Die Kunsthalle Mainz ist ein Ausstellungszentrum für Zeitgenössische Kunst. Sie befindet sich im 1887 von Eduard Kreyßig geplanten Kessel- und Maschinenhaus im Mainzer Zollhafen. Das Gebäude wurde im Jahr 2006 von den Mainzer Stadtwerken umgebaut. Die frühere Energiezentrale des Zollhafens dient seit der Eröffnung am 1. März 2008 als Kunsthalle.
Die Kunsthalle Mainz zeigt Wechselausstellungen aktueller Kunst. Sie profiliert sich über monografische und themenbezogene Ausstellungen von internationalem Rang. Dazu bietet sie ein breit gefächertes und interdisziplinäres Rahmenprogramm. Zu jeder Ausstellung gibt es Vermittlungsformate in Form von Rundgängen oder Workshops, die sich sowohl an Erwachsene als auch an Kinder und Jugendliche richten. Zusätzlich finden ergänzende Veranstaltungen wie Diskussionen, Künstlergespräche oder Vortragsreihen statt. Außerdem wurde im September 2012 ein Vorführraum für Filme eingerichtet. Eine Serie von Video Screenings findet dort statt. Unter anderem wurden Filme von Joan Jonas, Pipilotti Rist, Anri Sala, Clemens von Wedemeyer, Matthew Barney, Martha Rosler, Maria Lassnig, John Bock und Francis Alÿs präsentiert.

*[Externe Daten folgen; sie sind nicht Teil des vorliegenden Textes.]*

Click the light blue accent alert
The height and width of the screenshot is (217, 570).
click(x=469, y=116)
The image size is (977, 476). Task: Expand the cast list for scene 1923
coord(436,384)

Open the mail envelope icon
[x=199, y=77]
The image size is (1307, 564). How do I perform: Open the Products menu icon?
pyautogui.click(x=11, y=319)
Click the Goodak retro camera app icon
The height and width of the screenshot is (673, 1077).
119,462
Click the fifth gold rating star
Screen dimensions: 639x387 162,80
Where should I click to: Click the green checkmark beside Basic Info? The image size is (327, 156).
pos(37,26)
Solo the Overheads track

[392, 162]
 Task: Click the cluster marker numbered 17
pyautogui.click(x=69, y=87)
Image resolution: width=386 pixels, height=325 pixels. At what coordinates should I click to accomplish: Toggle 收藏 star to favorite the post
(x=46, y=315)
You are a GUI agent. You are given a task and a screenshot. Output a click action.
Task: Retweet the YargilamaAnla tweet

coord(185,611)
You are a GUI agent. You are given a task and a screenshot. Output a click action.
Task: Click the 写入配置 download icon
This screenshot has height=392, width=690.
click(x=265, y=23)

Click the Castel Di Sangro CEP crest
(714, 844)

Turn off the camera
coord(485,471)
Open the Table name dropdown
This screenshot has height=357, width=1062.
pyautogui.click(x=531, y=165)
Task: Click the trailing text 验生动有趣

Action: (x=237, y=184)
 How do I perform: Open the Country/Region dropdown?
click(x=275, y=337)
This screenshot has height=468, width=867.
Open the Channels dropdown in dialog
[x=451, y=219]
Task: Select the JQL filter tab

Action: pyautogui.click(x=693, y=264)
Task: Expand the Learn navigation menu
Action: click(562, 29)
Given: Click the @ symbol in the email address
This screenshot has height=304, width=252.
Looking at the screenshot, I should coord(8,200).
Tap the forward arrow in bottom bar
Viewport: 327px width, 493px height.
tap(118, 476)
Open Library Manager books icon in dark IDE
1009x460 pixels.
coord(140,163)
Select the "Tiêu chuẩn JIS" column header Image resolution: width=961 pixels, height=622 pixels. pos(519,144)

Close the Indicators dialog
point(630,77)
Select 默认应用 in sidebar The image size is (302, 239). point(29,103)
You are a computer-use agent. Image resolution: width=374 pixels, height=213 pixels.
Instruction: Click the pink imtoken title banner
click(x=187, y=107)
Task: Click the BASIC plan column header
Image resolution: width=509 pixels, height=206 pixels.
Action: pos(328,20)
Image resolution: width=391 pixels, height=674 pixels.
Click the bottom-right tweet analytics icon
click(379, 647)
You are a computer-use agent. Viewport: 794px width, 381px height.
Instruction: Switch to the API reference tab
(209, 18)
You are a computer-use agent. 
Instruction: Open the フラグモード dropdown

Veranstaltungen und Ausstellungen
Britta Marakatt-Labba – Stitched Tracks
Die Kunsthalle Mainz richtet die erste Einzelausstellung von Britta Marakatt-Labba im deutschsprachigen Raum aus. Der Fokus liegt dabei auf ihren Textilwerken, von denen ca. 60 präsentiert werden.
Britta Marakatt-Labba (geboren 1951 in Sápmi) beteiligte sich als Aktivistin an wichtigen historischen Ereignissen für die Sámi und setzt sich bis heute für ihre Rechte ein. Während all dieser Zeit arbeitete sie künstlerisch und ist seit ihrer Beteiligung an der documenta 14 eine der wichtigsten Stimmen Nordskandinaviens. Das umfasst sowohl ihr Schaffen als Einzelkünstlerin als auch als Mitglied der Máze Gruppe. Dieses Kollektiv setzte sich aktiv für die Erforschung, Vermittlung und die Selbstbestimmtheit der Sámi-Identität ein. Als aktivistisches Bündnis, das sich künstlerisch und politisch einsetzte, führte es nicht nur zu einer gesteigerten Sensibilität für und Akzeptanz der Sámi in den nordischen Ländern, sondern es erwirkte ebenso die Gründung des samischen Künstler:innenbundes.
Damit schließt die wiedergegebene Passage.